UK industry heads have lent their support and recommendations to a targeted tax relief report for the country’s development sector.
Created by trade association Tiga, the report proposes plans “for supporting the growth and viability” of more independent developers and digital publishers.
The organisation claims that tax incentives over five years could create more than 4,660 jobs, whilst attracting £188 million worth of investment in the UK industry.
It says the scheme would cost the UK taxpayer £96 million over the same period.
It is backed by leading industry bosses such as Brian Ward, senior VP of worldwide studios at Activision, Gareth Edmondson, CEO of Thumbstar Games, Blitz Studios CEO Philip Oliver and Jagex head Mark Gerhard.

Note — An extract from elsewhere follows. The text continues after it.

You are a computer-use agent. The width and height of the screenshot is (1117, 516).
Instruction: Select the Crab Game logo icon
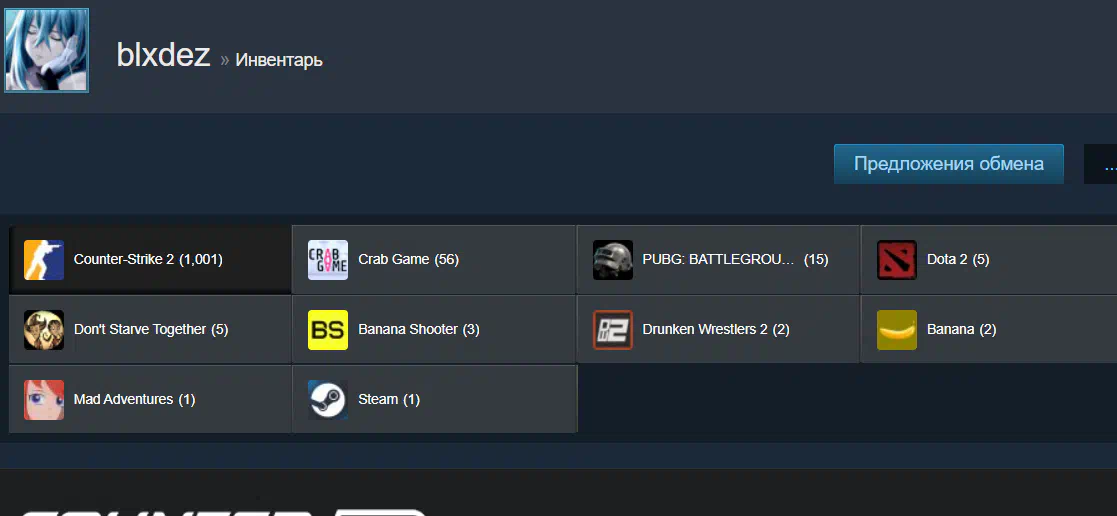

The 92-page report proposes a reduction in tax payable on profits made by developers, whilst also offering cash tax credit to reduce losses, should a game fail to make a profit.
Two rates are recommended by the document dependent on production budget. Firstly a 20 per cent tax relief on core expenditure from a development budget in excess of £3 million.
Secondly, a 25 per cent tax cut for games that cost less than £3 million, with a minimum limit of £50,000 to be eligible for the incentives.
The Tiga document states that games would need to also pass cultural tests to take advantage of tax breaks, scoring against a criteria of European European heritage and game locations, innovation and location of development staff.
Of those profiled for the report less than half, 44 per cent, met the cultural test requirements.
“Our well-targeted games tax relief will generate employment and investment in the UK video games sector and so contribute to economic growth and to the rebalancing of our economy away from an over-dependence on financial services,” said Tiga CEO Richard Wilson.
“The Government has an opportunity to back our sector in the March Budget: it must seize the chance.”
Activision’s Brian Ward added: “The introduction of games tax relief in the UK would level the playing field and make the UK competitive again.
“As has been amply proven in other jurisdictions, Games Tax Relief will lead to increased investment, significant job creation and economic growth. Games Tax Relief is good for the UK games industry and good for the UK economy.”
Concerns for the UK
The report labels the current concerns of the country’s developers. It states that it is competing on an un-level playing field with countries like Canada and the USA due to their well-established incentive schemes.
It also details employment in the UK development sector has declined by more than ten per cent since 2008, with 41 per cent of those who lost there jobs in games development in the last 3 years moving abroad to find work.
For the government to enact any such tax initiative for the UK’s games development sector, it would first have to overcome various obstables, such as the current Europe-wide ban on state aid.
The EU has yet to currently renew the game tax breaks it recognised as an exception to tax relief in 2007, having expired at the end of last year.
Unless the exemption is extended, the UK would be unable to enact tax breaks.